Controlling my food intake was a way to have something that belonged to me.

More as a consequence of my insanity than anything else, I was the thinnest I have ever been. And the craziest I have ever been. I was suicidal, I had no ability to think abstractly. I exercised instead of sleeping.

Eating again was the best decision I ever made. Putting on weight was life-affirming. It was also a complete slap in the face to every outdated, codependent idea that had been taught to me about a woman’s worth.

I learned to love my fat body, and fuck with the lights on, and stop comparing my outsides to other people’s insides. It was great.
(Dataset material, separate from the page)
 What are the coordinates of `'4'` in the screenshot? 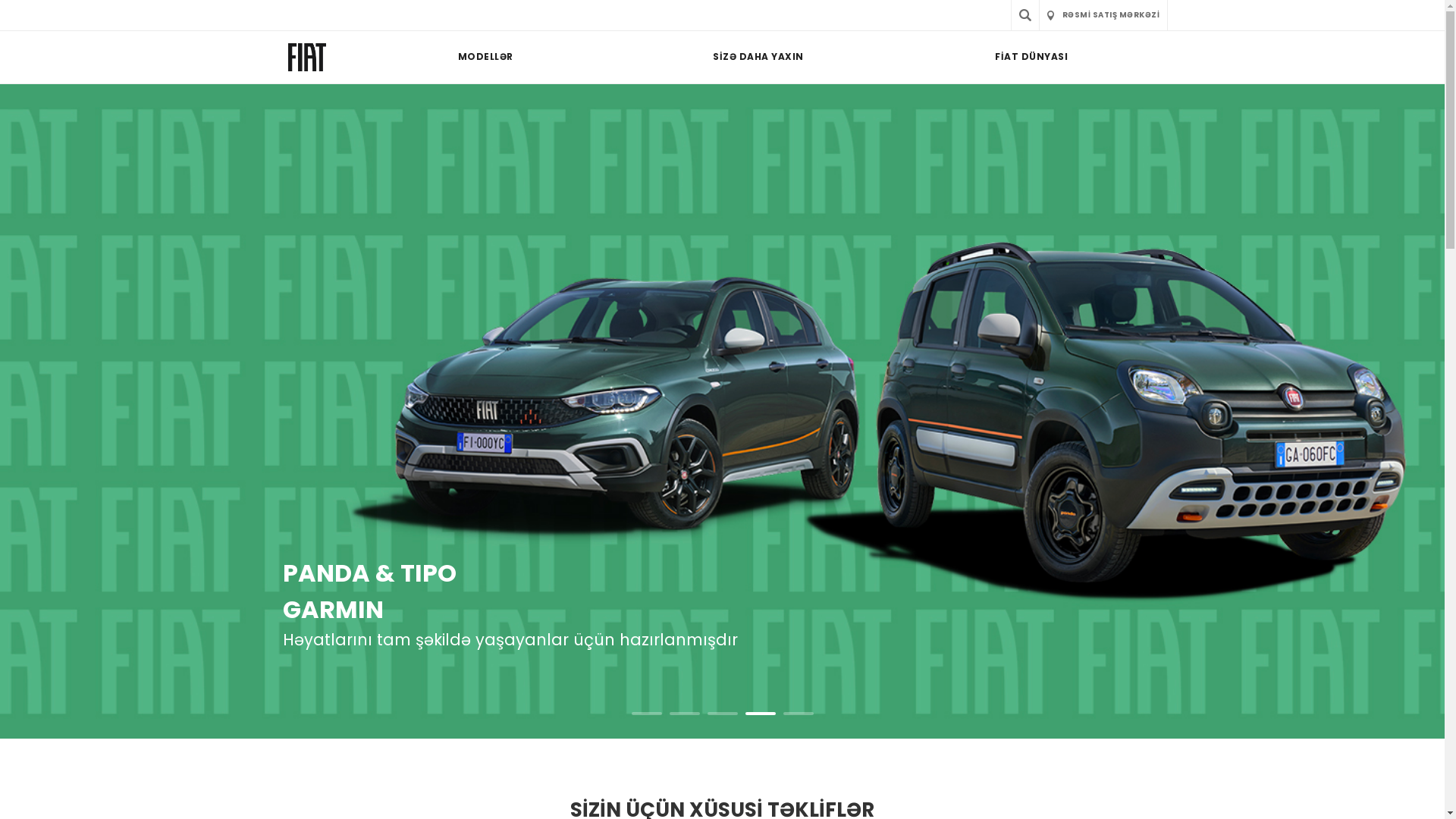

Then about five years ago, I had the first significant weight loss of my adult life and everything went to shit almost immediately. I wrote a blog about it here. I eventually stabilized, at least mentally, and I’ve been basically normal ever since then, but I also stopped losing weight.

Until this year.

Moving to Portland has made me incredibly happy, working from home makes my food choices way healthier, and doing work I love in a city I love with a man I love has me over the moon most days. I dropped 15 pounds in three months. So far, the galloping crazies haven’t returned. Then again, nobody here really knows what I looked like before, so I don’t get comments, thank God. And, on top of everything, people in Oregon just don’t give as many fucks about fat vs. thin as people in LA did.

I’ve heard a lot of people talk a lot about food, but aside from the gluten frees and the vegetarians, nobody has said word one about the things they can’t eat. It’s amazing.

So maybe this time I won’t be quite so insane. But the truth remains. In my life, the fatter I am, the saner I am. Weight loss makes me feel small and weak, and gives me freaky ideas about self worth. It’s altogether gross and sad.

2 Replies to “Everything Tastes Better Than Crazy Feels

  1. I know those feelz. I always feel happiest with my body when I am not in SoCal. I get treated like a person instead of a fattie. I’m more than a little envious re that aspect of your move.